7. The composition as claimed in claim 1, which further contains at least one water soluble or water dispersible diluent.

8. The composition as claimed in claim 7, wherein the water soluble or water dispersible diluent comprises about 1% to about 30% by weight of the composition.

9. The composition as claimed in claim 7, wherein the diluent is lactose.

10. The composition as claimed in claim 9, wherein the amount of lactose is from about 4% to about 20% by weight of the composition.

11. The composition as claimed in claim 7, wherein the diluent is microcrystalline cellulose.

12. The composition as claimed in claim 11, wherein the amount of microcrystalline cellulose is from about 4% to about 15% by weight of the composition.

13. The composition as claimed in claim 1 further comprising magnesium stearate, talc, colloidal silicon dioxide or mixtures thereof in amounts from about 0.2% to about 5% by weight each.

14. A composition as claimed in any preceding claim wherein a multidose contains 250 mg to 2 g active ingredient.

15. A composition as claimed in claims 1 to 13 in dosage unit form containing 100 to 1 g of active ingredient.

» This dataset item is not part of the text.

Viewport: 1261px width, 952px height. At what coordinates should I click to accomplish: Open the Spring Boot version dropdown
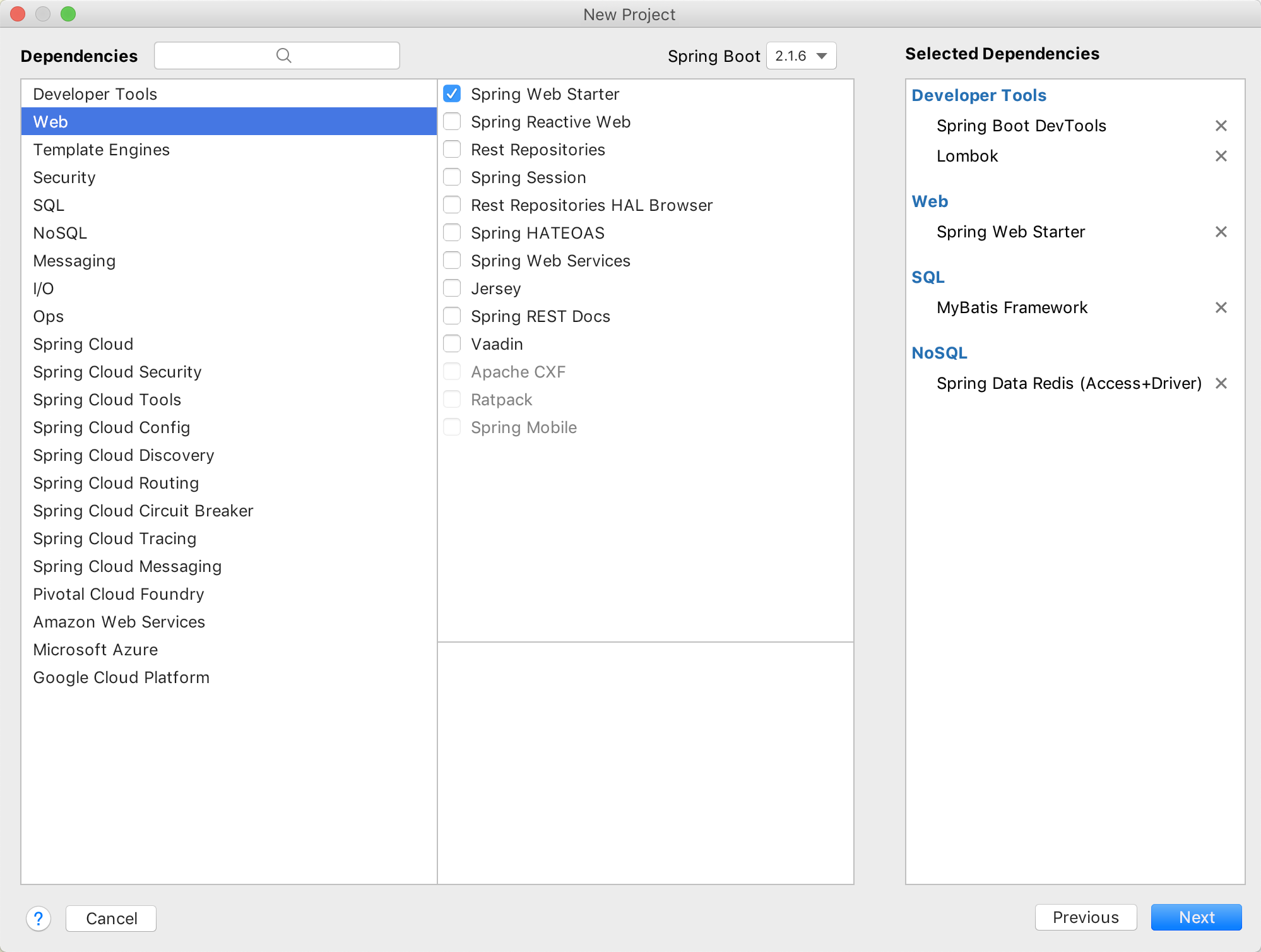click(801, 56)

16. A process for the preparation of a pharmaceutical composition as claimed in claim 1, comprising mixing together the active ingredient and the hydrophilic polymers, and optionally probenecid together with at least one lubricant to form a blend, further compacting, sizing, blending and compressing into tablets.

17. A process for the preparation of a pharmaceutical composition as claimed in claim 1, comprising mixing together the active ingredient and the hydrophilic polymers together with at least one lubricant to form a blend, further compacting, sizing, blending and compressing into tablets along with immediate release probenecid part.

18. The composition as claimed in claim 1, wherein probenecid is present in an amount from about 250 mg to about 1000 mg.

19. The composition as claimed in claim 1, which further contains a disintegrating agent from about 2% to about 9% by weight of immediate release part.

20. The composition as claimed in claim 19 wherein disintegrating agent is sodium starch glycolate.

21. A process for the preparation of pharmaceutical composition as claimed in claim 1, comprising mixing together probenecid, diluent and disintegrating agent together, compacting, sizing and blending with lubricant and compressing the blend into tablets along with controlled release part of the active ingredient.

22. The composition as claimed in claim 1 wherein, the controlled release part in a hydrophilic matrix and immediate release probenecid part are compressed together into a tablet dosage form.

23. The composition as claimed in claim 1 wherein, the controlled release part in a hydrophilic matrix and immediate release probenecid part are compressed separately into tablets and packed in a way to be administered simultaneously.